The U.S. Department of Energy's Oak Ridge National Laboratory will use Nvidia chips to power what it hopes will be the fastest and most powerful supercomputer in the world.
The new system, dubbed Titan, should be completed by 2012, putting the U.S. back on pace with Asian countries like China and Japan, which own the top 5 supercomputers in the world, according to the Wall Street Journal. Supercomputers are generally used for research in the fields of material science, energy technology, medical research and geoscience, among others.
Unlike the U.S.'s legacy supercomputers, Titan will be loaded with graphics processing units (GPUs). The Nvidia Tesla GPUs will help enable Titan to deliver over 20 petaflops of peak performance, making it more than two times faster and three times more energy efficient than today's fastest supercomputer, according to the chip maker.
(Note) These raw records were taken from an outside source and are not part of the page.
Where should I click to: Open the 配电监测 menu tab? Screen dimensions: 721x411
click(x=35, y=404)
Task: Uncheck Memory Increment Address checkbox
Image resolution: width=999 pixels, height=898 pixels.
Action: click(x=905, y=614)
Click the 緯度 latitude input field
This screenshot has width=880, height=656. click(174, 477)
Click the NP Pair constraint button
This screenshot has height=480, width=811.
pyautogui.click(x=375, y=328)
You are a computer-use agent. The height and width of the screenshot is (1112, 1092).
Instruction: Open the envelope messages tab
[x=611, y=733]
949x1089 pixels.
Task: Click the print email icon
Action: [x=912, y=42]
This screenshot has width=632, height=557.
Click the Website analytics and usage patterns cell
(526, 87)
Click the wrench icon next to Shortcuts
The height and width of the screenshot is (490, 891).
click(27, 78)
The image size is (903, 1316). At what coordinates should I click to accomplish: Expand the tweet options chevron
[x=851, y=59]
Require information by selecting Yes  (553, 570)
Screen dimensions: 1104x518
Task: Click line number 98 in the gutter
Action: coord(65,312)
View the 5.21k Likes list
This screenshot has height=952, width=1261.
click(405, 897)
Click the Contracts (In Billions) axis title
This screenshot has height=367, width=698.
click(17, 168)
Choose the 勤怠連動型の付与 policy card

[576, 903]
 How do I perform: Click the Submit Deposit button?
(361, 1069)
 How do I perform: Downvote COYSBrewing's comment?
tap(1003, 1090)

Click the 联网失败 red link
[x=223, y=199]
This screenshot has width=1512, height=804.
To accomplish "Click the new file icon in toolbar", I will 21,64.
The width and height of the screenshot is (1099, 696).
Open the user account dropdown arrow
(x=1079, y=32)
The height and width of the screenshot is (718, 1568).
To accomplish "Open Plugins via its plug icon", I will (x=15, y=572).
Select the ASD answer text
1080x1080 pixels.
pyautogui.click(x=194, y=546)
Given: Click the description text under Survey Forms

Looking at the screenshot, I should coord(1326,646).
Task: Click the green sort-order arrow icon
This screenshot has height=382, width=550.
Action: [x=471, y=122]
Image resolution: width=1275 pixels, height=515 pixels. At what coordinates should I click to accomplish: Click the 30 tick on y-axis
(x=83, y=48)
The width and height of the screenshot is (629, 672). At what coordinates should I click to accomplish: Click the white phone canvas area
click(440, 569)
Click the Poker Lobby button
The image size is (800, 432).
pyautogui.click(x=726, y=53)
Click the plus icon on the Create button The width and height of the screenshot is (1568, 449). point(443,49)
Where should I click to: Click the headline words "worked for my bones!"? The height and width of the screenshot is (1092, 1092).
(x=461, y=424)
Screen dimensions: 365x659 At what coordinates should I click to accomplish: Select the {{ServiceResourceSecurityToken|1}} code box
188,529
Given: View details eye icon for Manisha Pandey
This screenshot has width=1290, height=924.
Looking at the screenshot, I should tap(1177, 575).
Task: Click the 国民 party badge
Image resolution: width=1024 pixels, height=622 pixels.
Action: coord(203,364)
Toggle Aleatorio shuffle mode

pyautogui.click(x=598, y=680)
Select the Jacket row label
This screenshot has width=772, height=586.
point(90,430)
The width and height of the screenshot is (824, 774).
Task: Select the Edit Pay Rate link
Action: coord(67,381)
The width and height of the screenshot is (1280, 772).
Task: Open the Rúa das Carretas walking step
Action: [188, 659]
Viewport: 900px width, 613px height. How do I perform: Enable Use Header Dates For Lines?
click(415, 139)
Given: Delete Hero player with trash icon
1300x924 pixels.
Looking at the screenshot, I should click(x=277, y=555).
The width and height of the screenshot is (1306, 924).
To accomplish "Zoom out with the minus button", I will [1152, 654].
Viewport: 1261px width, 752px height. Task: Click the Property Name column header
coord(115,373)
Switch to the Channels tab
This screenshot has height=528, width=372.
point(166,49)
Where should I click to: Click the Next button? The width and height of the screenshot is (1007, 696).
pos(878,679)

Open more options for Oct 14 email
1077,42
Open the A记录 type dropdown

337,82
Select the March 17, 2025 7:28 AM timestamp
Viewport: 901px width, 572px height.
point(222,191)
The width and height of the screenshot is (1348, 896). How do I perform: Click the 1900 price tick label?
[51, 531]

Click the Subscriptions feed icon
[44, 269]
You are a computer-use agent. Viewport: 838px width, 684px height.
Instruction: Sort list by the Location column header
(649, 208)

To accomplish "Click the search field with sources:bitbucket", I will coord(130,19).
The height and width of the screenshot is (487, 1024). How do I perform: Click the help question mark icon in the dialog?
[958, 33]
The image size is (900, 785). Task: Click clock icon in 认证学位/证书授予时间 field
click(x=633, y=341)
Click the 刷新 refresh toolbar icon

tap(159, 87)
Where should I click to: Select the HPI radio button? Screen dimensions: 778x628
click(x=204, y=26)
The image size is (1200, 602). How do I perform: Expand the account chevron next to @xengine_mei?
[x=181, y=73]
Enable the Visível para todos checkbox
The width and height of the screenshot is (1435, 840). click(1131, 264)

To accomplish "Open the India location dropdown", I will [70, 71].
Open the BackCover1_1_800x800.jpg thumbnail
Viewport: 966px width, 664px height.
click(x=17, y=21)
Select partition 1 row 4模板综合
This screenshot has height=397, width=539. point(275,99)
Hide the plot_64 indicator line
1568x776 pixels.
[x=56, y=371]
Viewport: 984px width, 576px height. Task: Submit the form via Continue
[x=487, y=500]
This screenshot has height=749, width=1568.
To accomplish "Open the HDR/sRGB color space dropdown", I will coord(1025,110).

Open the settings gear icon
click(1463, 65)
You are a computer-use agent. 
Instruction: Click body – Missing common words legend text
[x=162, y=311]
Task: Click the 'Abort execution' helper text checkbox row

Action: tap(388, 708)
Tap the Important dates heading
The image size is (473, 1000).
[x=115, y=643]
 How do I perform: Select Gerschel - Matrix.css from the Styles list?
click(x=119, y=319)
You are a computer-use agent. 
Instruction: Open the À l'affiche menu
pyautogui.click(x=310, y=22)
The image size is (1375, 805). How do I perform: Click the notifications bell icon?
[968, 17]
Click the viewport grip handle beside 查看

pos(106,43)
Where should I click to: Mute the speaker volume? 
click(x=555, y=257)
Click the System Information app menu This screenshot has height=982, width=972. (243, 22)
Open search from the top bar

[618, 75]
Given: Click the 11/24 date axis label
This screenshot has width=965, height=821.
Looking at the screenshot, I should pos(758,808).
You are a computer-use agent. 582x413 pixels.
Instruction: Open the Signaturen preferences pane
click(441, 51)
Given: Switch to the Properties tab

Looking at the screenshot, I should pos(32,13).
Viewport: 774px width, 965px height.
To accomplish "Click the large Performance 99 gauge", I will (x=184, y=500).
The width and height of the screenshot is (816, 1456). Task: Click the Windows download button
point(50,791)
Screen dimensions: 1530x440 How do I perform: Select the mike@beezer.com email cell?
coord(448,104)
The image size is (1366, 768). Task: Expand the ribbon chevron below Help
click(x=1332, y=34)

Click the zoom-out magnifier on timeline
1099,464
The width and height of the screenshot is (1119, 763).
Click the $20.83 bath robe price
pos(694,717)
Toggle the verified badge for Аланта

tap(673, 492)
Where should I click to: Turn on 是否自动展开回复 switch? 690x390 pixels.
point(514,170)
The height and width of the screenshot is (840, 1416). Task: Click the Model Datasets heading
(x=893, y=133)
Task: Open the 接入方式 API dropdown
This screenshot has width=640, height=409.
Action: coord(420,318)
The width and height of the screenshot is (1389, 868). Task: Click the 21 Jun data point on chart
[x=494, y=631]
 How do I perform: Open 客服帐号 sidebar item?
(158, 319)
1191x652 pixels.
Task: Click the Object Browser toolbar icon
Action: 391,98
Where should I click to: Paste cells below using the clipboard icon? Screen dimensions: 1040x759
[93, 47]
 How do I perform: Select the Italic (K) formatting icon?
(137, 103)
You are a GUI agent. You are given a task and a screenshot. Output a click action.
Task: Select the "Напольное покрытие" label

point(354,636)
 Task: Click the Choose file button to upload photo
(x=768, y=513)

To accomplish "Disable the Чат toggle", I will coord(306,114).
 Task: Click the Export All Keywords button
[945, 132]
Nvidia also built GPUs for China's "Tianhe-1A" supercomputer, which is currently ranked second on the list of the 500 fastest supercomputers.
Steve Scott, chief technology officer of Tesla products at NVIDIA, said that Oak Ridge's decision to embrace GPU technology for supercomputers – along with similar moves from China and Japan – underscores "the growing belief that GPU-based heterogeneous computing is the best approach to reach exascale computing levels within the next decade."
Scott said that Tesla GPUs will provide over 85 percent of the peak performance of Titan.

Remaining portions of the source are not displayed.